Entries provided.
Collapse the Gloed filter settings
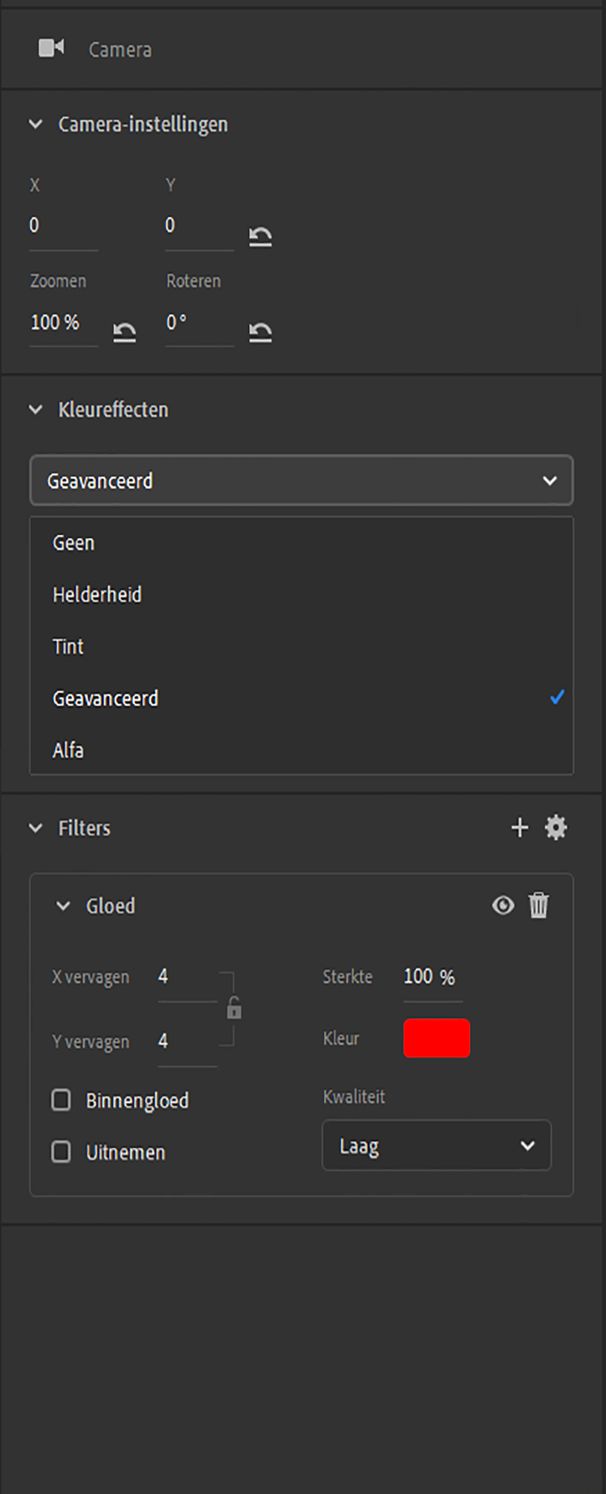The width and height of the screenshot is (606, 1494). click(63, 906)
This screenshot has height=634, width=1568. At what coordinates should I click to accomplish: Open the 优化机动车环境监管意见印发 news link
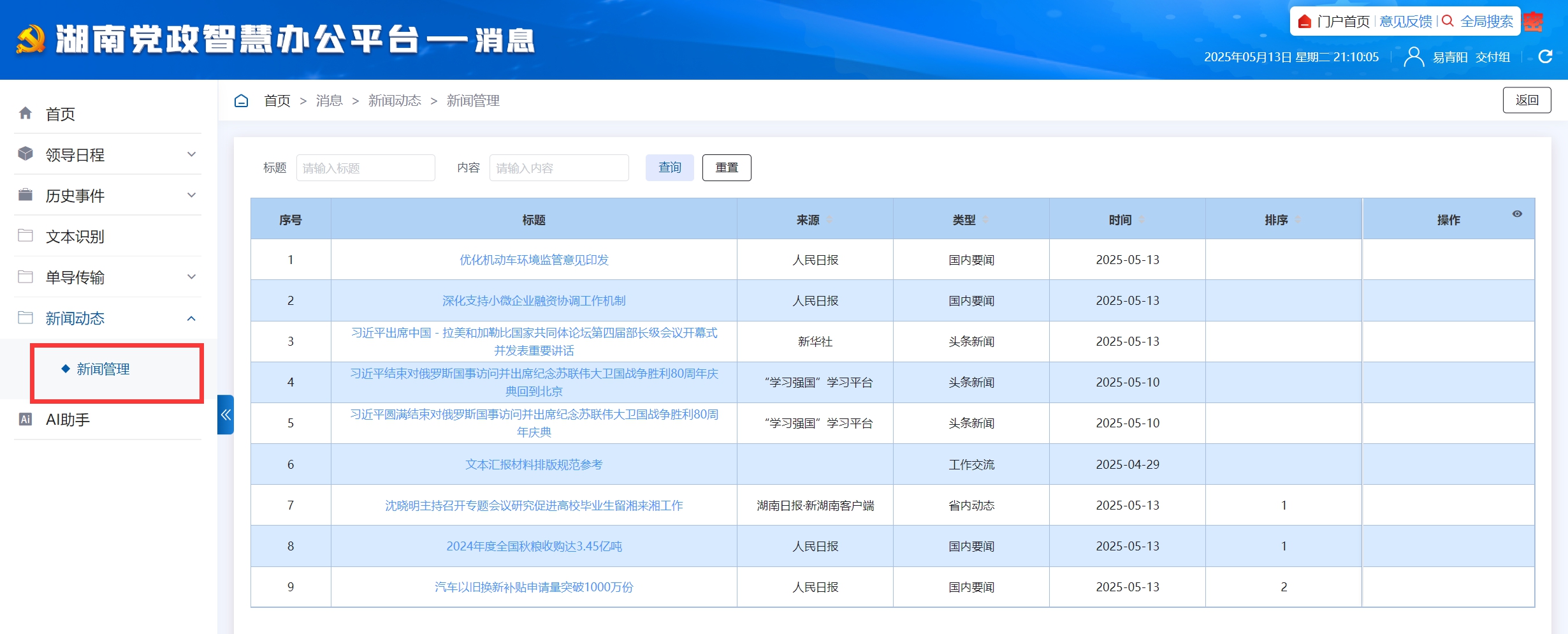pyautogui.click(x=534, y=260)
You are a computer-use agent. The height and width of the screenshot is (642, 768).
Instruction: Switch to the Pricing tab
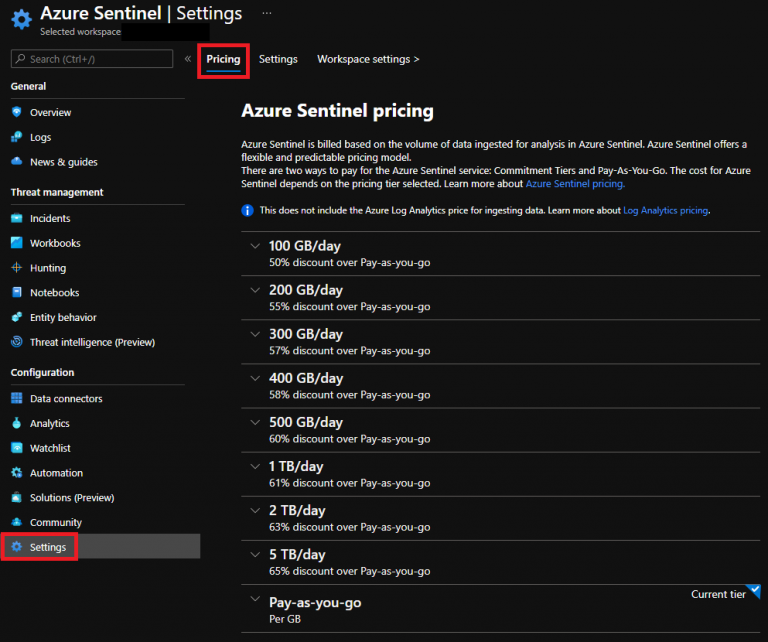223,59
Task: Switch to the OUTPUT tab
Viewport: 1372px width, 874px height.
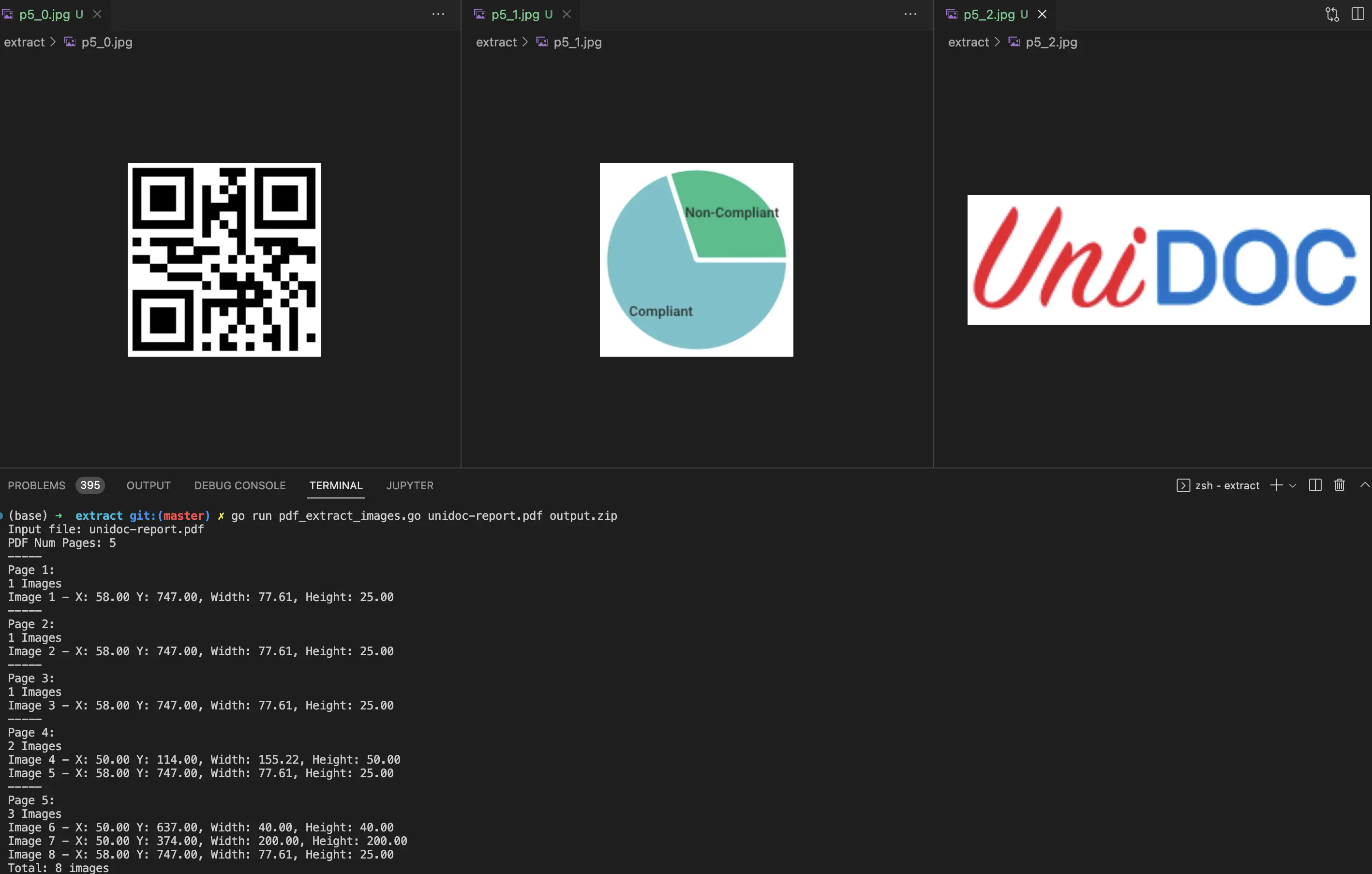Action: [148, 485]
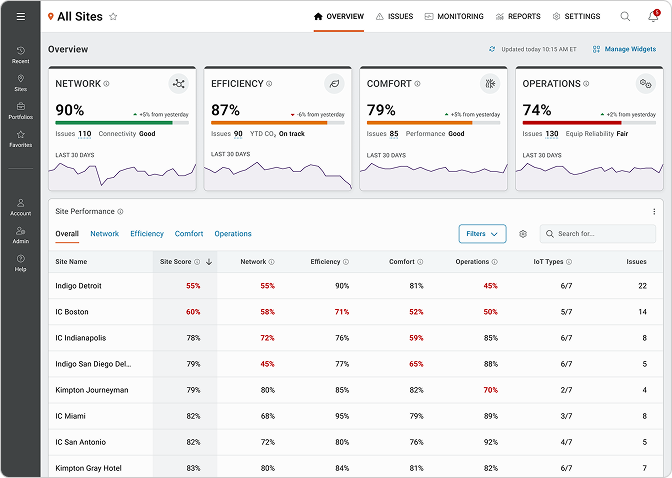This screenshot has height=478, width=672.
Task: Open the notifications bell
Action: coord(653,17)
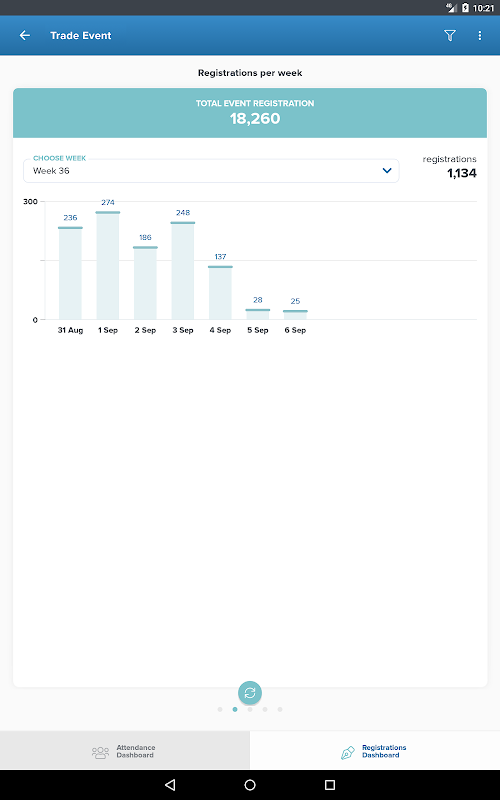Expand the Choose Week dropdown arrow
Image resolution: width=500 pixels, height=800 pixels.
click(387, 170)

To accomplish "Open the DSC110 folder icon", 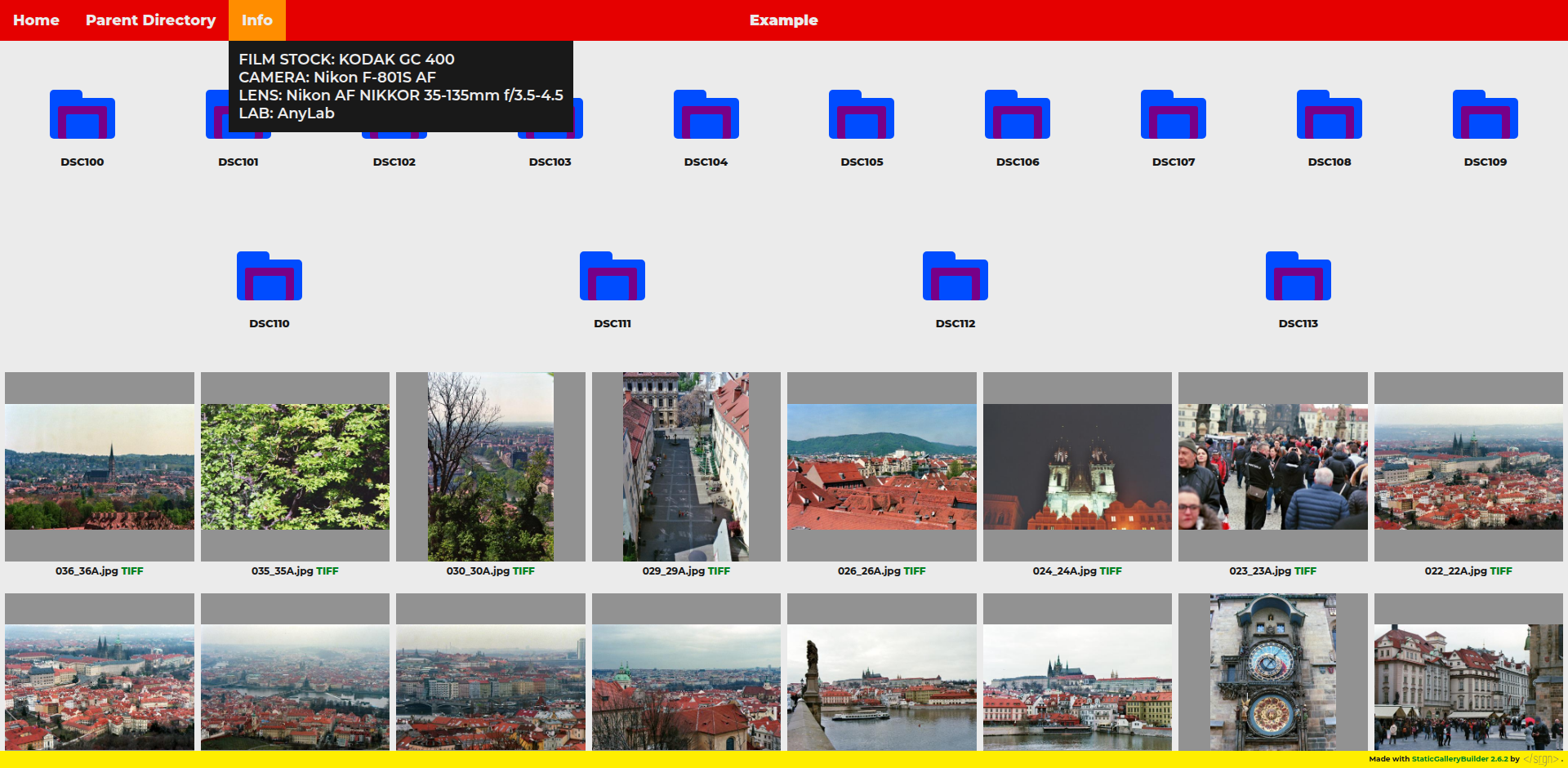I will tap(269, 277).
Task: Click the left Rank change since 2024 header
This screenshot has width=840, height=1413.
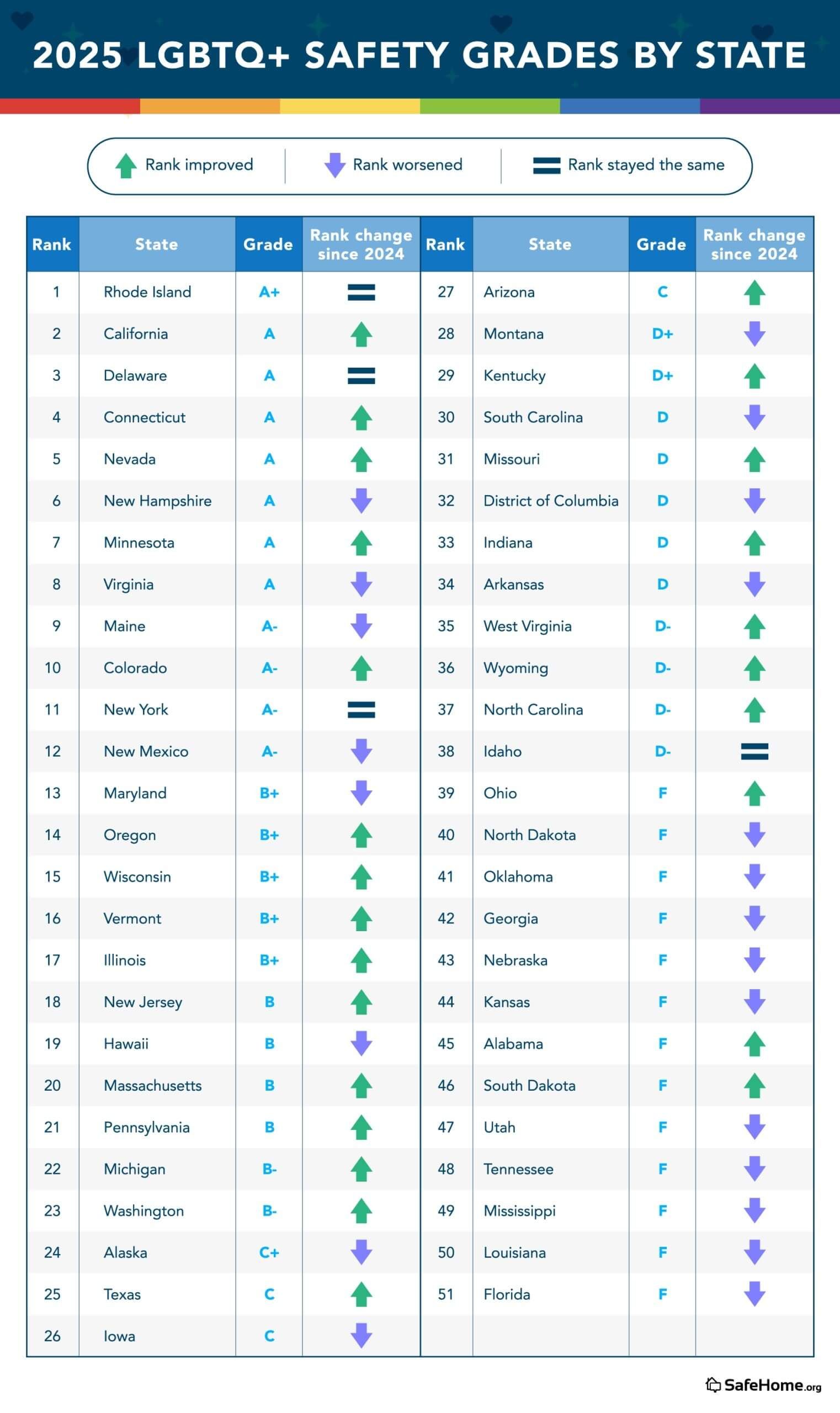Action: [x=361, y=244]
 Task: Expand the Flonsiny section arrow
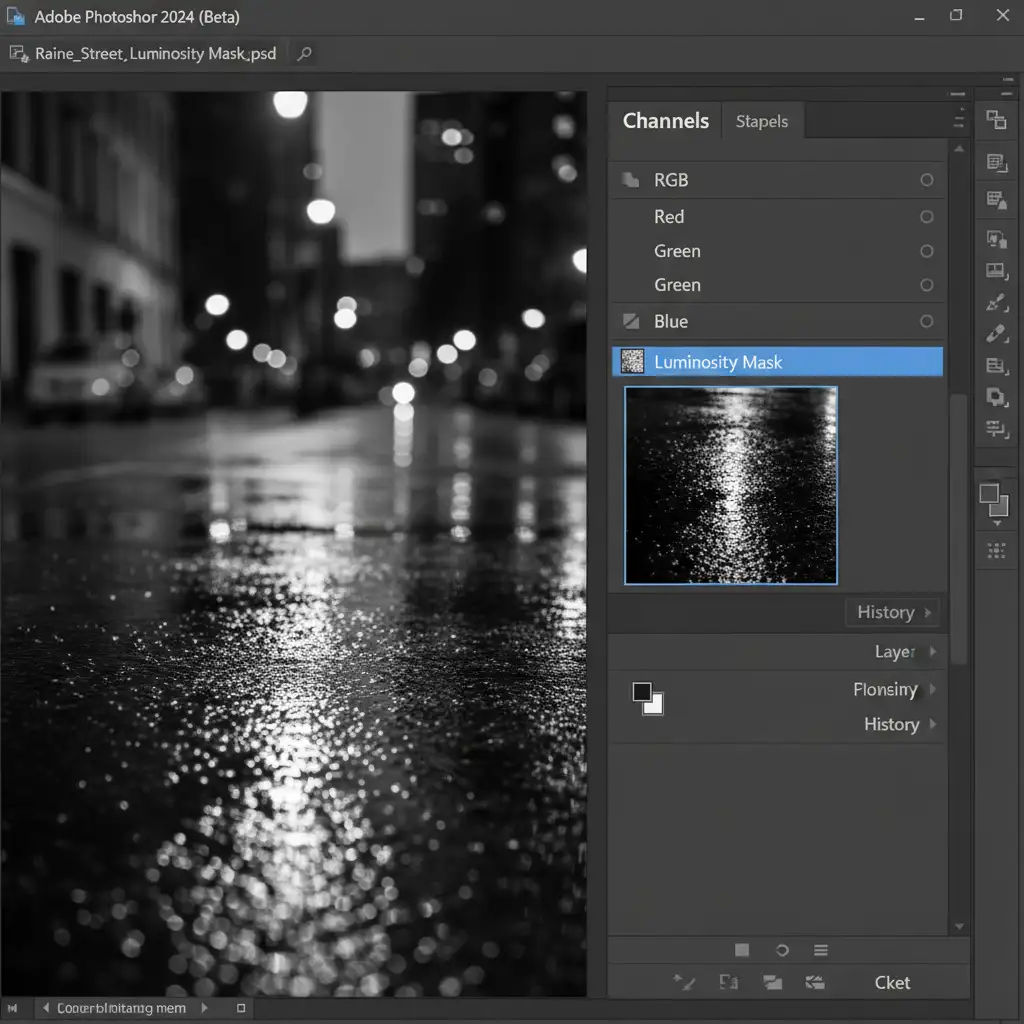coord(933,689)
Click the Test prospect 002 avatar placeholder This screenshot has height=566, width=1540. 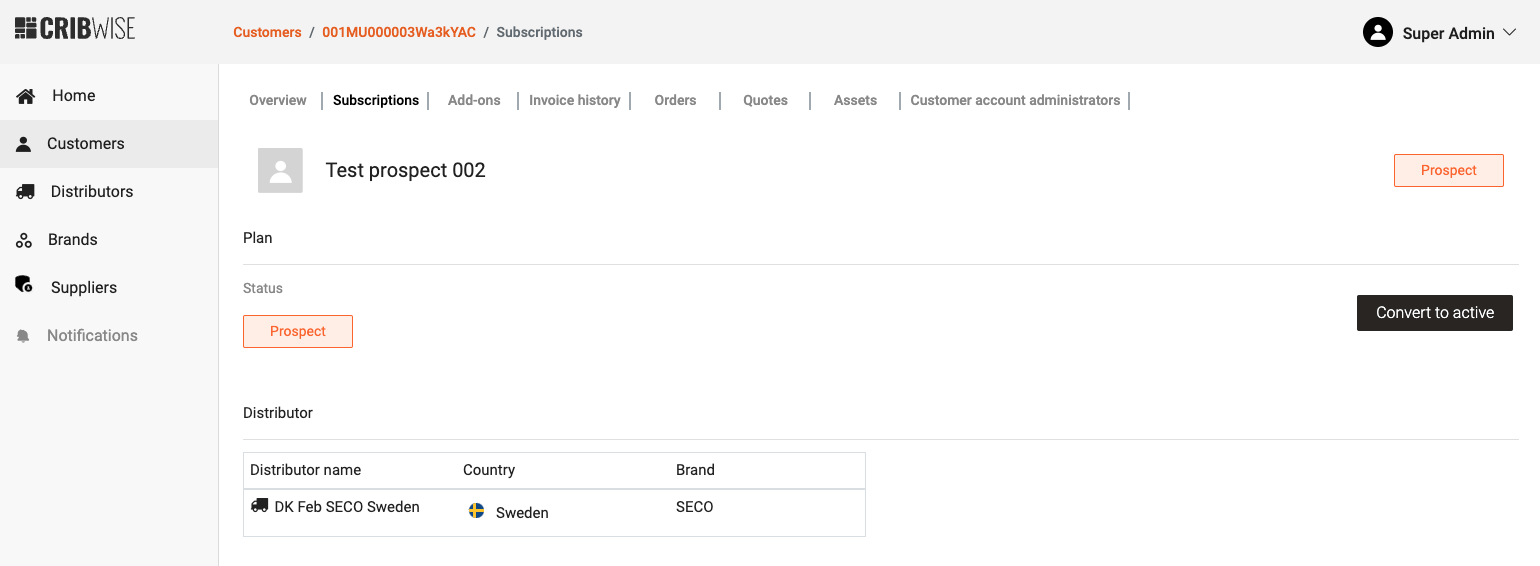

Short problem. Could you copy the listing word for word, starting at the line that contains "This screenshot has height=634, width=1568." and ending at the line that contains "pyautogui.click(x=534, y=260)", leaving out the pictures?

Finished task.
This screenshot has height=634, width=1568. At what coordinates should I click to accomplish: Open the 优化机动车环境监管意见印发 news link
pyautogui.click(x=534, y=260)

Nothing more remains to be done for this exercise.